Et le salut ne viendra pas de l’Etat, qui ne verse pas l’intégralité des subventions pourtant votées par le Parlement dans le budget (celles qui concernent le fret, notamment), et prie SNCF Réseau de creuser sa dette en participant au projet CDG Express. Quant au contrat de performance pluriannuel qui aurait dû être signé depuis de long mois, il semble durablement ensablé, faute d’accord sur les moyens alloués pour la rénovation du réseau.

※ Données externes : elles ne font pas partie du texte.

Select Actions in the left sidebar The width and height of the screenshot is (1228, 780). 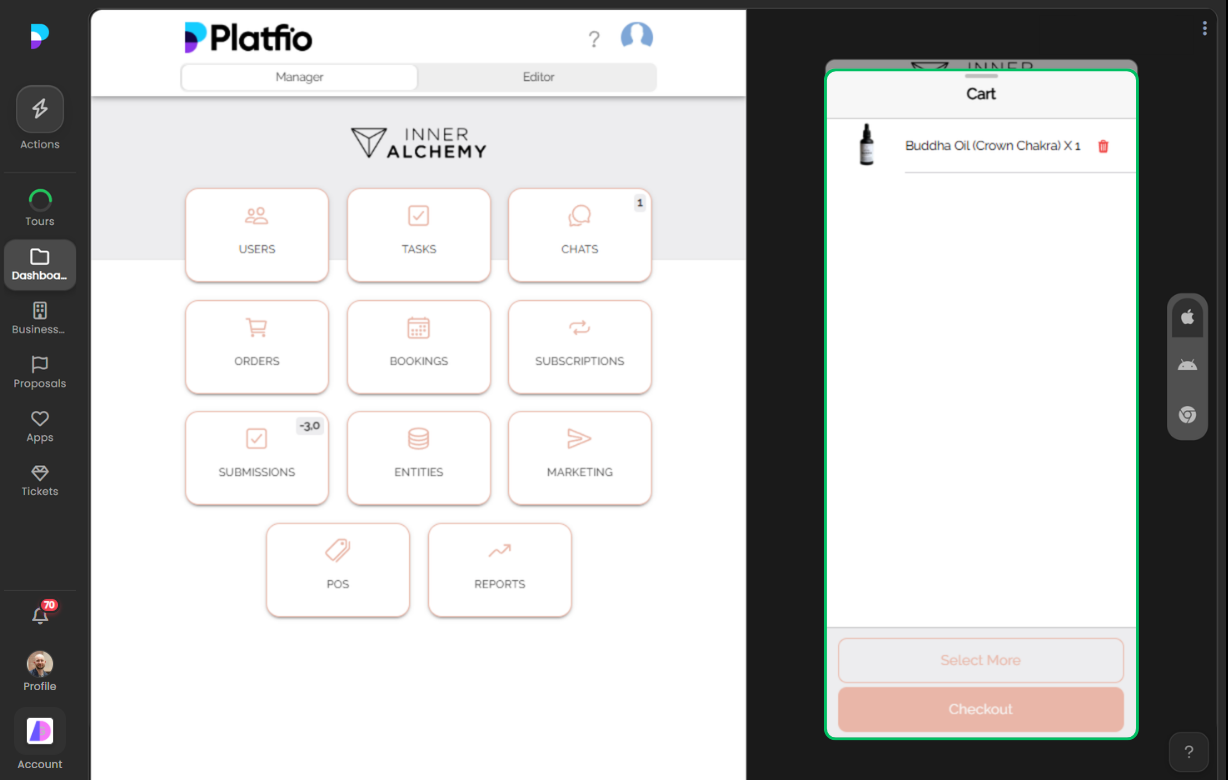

Dans un tel contexte, les candidat(e)s pour le poste ne se bousculent sans doute pas au portillon. Et le droit de veto dont dispose l’Arafer sur la personnalité choisie complique encore un peu la donne : le gendarme du secteur sera sans doute particulièrement vigilant au respect de l'esprit de la réforme de 2014, qui consacrait l’indépendance de SNCF Réseau vis-à-vis de SNCF Mobilités. Il pourrait donc recaler tout profil jugé trop proche de Guillaume Pepy.